IFF has introduced POWERFRESH® ACE 2000, a next-generation enzyme solution designed to help industrial bakeries extend bread freshness while improving softness, resilience, and cohesiveness.
The launch aims to meet growing consumer demand for longer-lasting bread and help bakeries improve efficiency.
Developed by IFF’s biosciences experts, the solution is tailored for both white and whole-wheat bread.
Trials show it consistently delivers superior resilience and structure while maintaining visual appeal.
Even at lower dosage levels compared to other market options, the enzyme ensures loaves remain soft, easy to butter, and appealing several days after purchase.
Consumer expectations are driving this innovation.
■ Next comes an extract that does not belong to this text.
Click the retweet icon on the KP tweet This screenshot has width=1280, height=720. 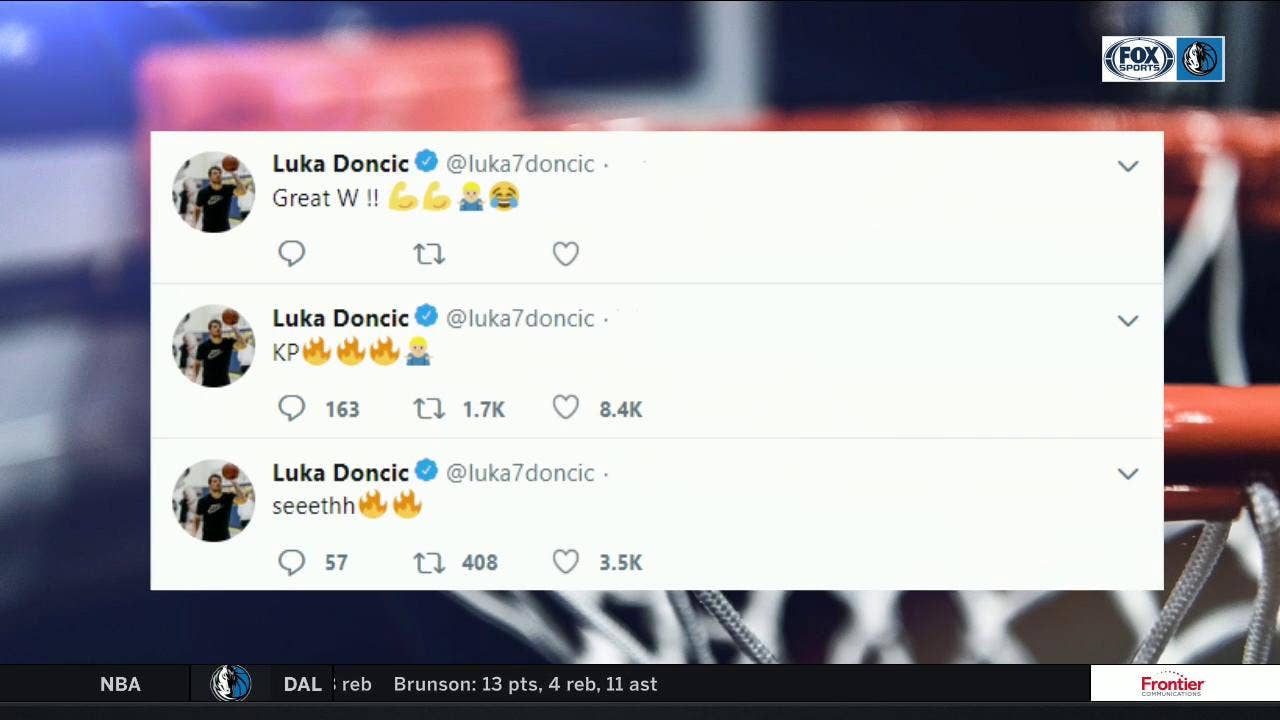tap(429, 408)
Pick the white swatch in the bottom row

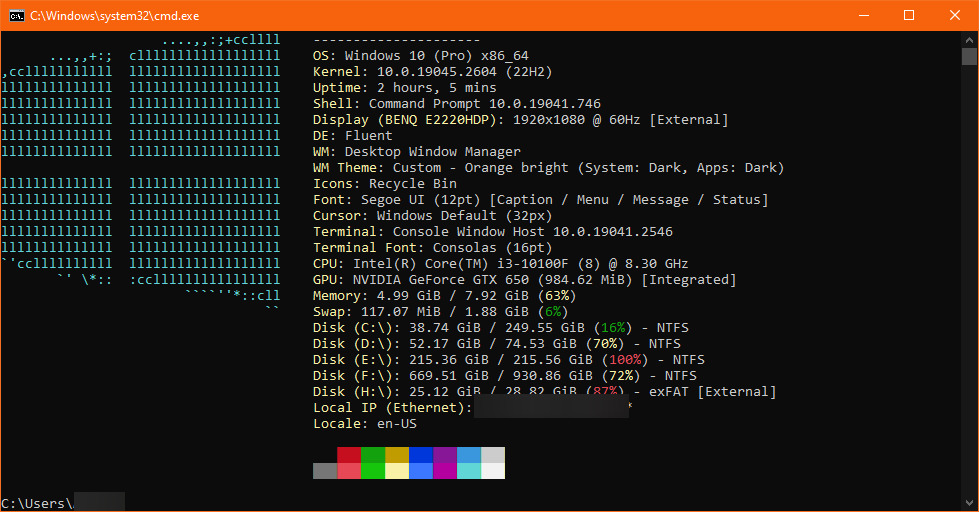click(x=493, y=471)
According to IFF, 60% of U.S. shoppers would buy bread marketed as “fresher for longer,” and over half expect at least four days of freshness.
POWERFRESH® ACE 2000 addresses these needs by keeping bread soft and resilient for up to 34 days, reducing waste and simplifying inventory management.
As part of IFF’s established POWERFRESH® portfolio, this enzyme strengthens bakeries’ ability to deliver consistent quality and sustainability.
By extending distribution reach, reducing product returns, and minimizing waste, bakeries can enhance brand reputation and consumer loyalty while achieving greater efficiency.